To Kelly, टू केल्ली (from Debs en-route to Berkeley)

She was in Lowe's today in Iowa City
returning a carpet she decided she didn't need
good job...she'd spent more than she had
she told the salesman that she wanted
to get onto Highway I-80 soon

He asked her where she was going
and she told him Berkeley
she's tired she said, she stayed up too late getting her ipod set up
and cleaning up her computer
and connecting with her son.

So today, together, they, the salesman and she made a plan
they figured out, after he called his brother in Omaha
that since there's a game there tomorrow
that getting a room off of the Highway will be hard
so he steers her to Gretna, Nebraska.

She drives west
the sun following her as she goes
she lifts her sunglasses as often as she can
the naked eye cannot take in all that light
all that bright, all those colors.

She looks to the left of her
and then to the right
listening to the Beatles
talking on her cell phone
of the transcendence
of the bliss, of the girl in prison in Mumbai
who lives a life of wakefulness
regardless of the outcome of the trial
she will write to her tonight.

For now all she can do
is drive, see the black Iowa soil
silver in the sunlight,
like tinfoil wrapping the earth
the yellow straw of the cut corn
like the yellow hair of Iowa girls
the green of the winter crops just in
like the green pastures of Harvard University that Dylan sang about.

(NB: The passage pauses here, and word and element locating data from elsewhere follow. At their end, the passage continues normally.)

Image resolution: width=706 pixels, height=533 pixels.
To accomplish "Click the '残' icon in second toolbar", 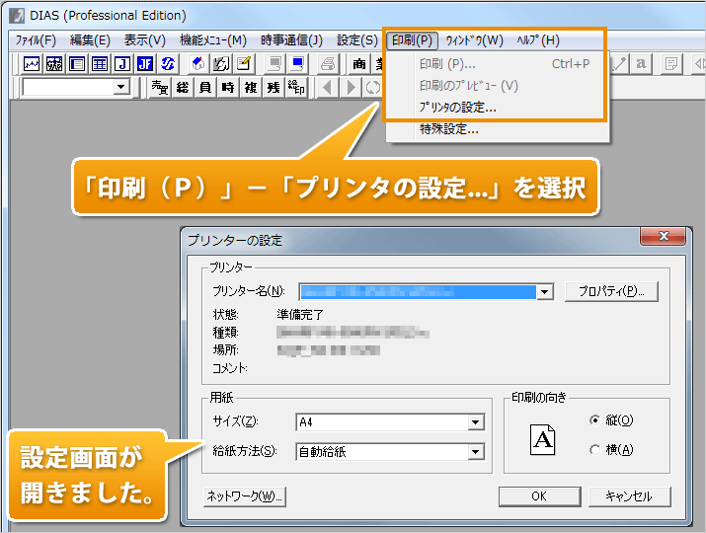I will 273,88.
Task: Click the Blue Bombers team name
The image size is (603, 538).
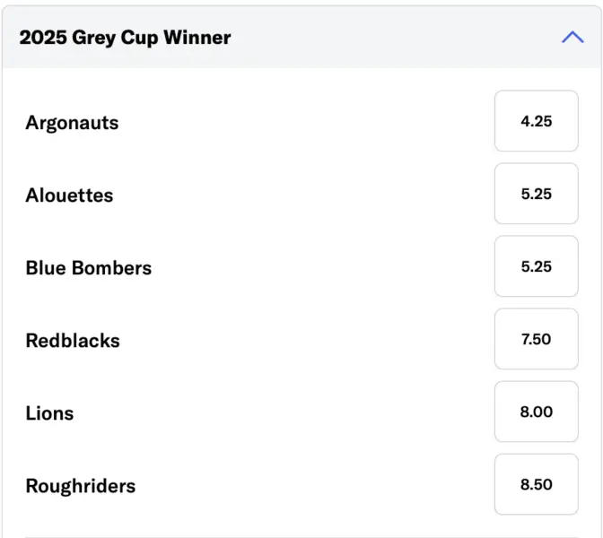Action: [x=88, y=268]
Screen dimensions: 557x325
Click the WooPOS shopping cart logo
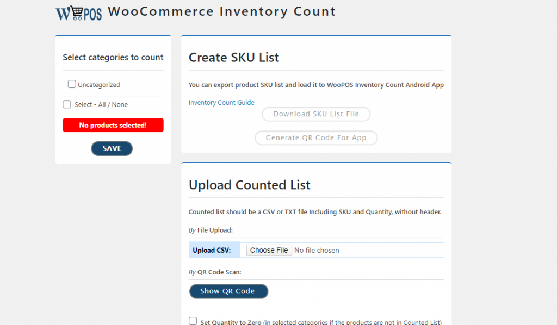pyautogui.click(x=78, y=13)
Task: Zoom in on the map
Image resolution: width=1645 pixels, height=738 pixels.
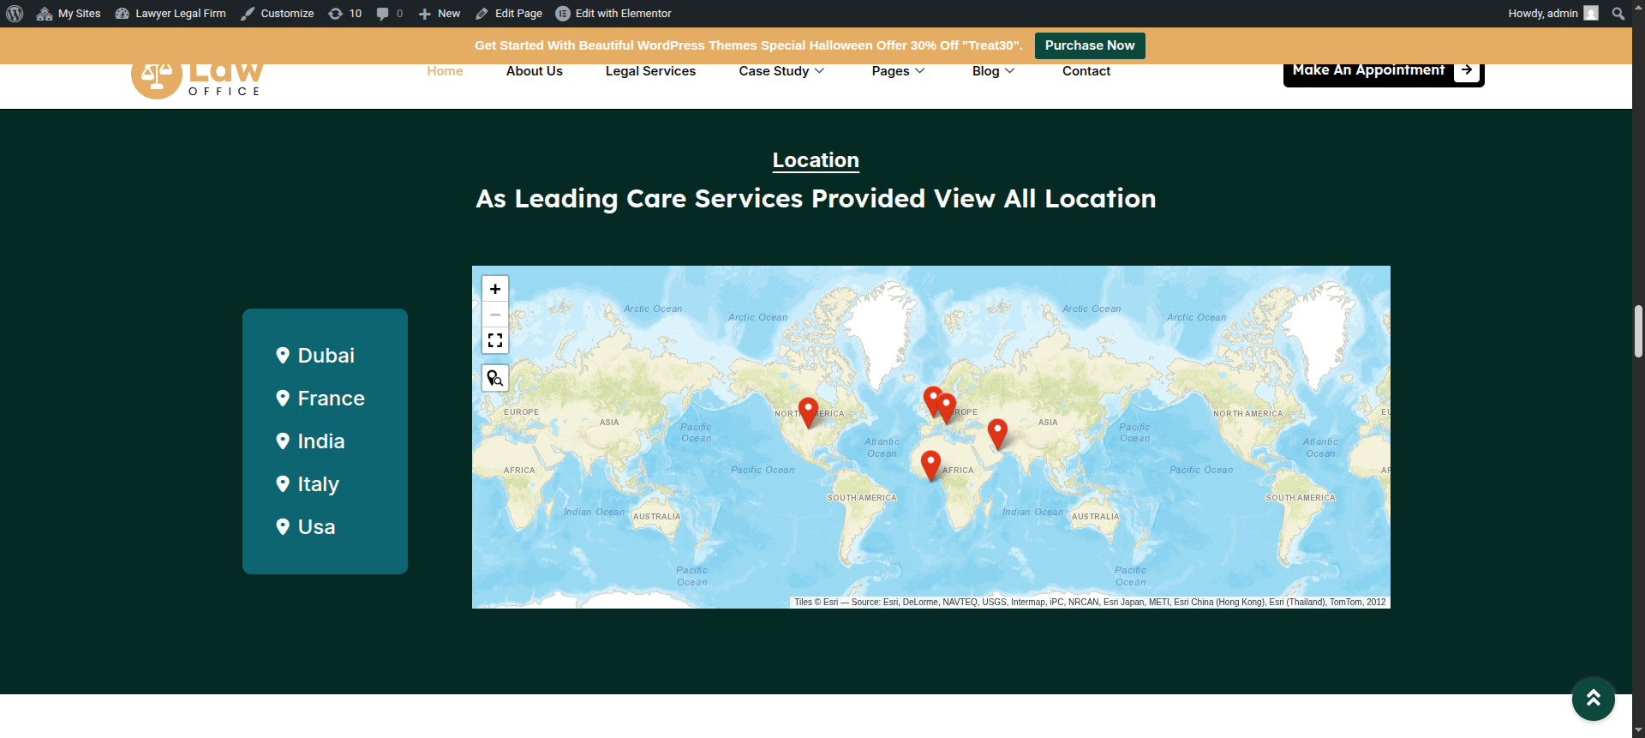Action: click(x=495, y=289)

She drives past signs like:
Atlantic/Audubon
where the little lake beside the sign looks just like
an Audubon calendar
shimmering like the Atlantic ocean
in the early afternoon light.

She drives past the tiered landscape
like Chinese rice paddies
past the English pastoral views
like those of her childhood
past the red peeling barns
like Ginger's garage
past the cattle and pigs
she's on her way through the mid-west.

She drives off the beaten track to Elk Horn
to see the Dutch Windmill
because there is a Windmill on Wimbledon Common
they all went there for tea
it was all theirs, all the villagers
when she grew up in London.

Now this landscape is all hers
and theirs
like a John Preston painting
like the tree on fire
that she couldn't stop the car to take
a picture/photo of all those reds
even though she's driving the speed limit

The fire reds, the yellows,
the greens, the browns
and all the hues in between
of the Maple trees lining the Highway
from Iowa to Nebraska

She tried to take a photo of a tree
and then tired another one, when she stopped later
but there just wasn't anything like that tree
that looked like it was on fire, leaves
rustling in the Iowa fall wind

she knows it's too hard to recapture
the divine eye, once you've passed by it
but she won't stop trying।

copyright November 2nd 2007

1 comment:

Unknown said...

touching letter from the prisoner.

i liked your poem more though. amazing writing quality.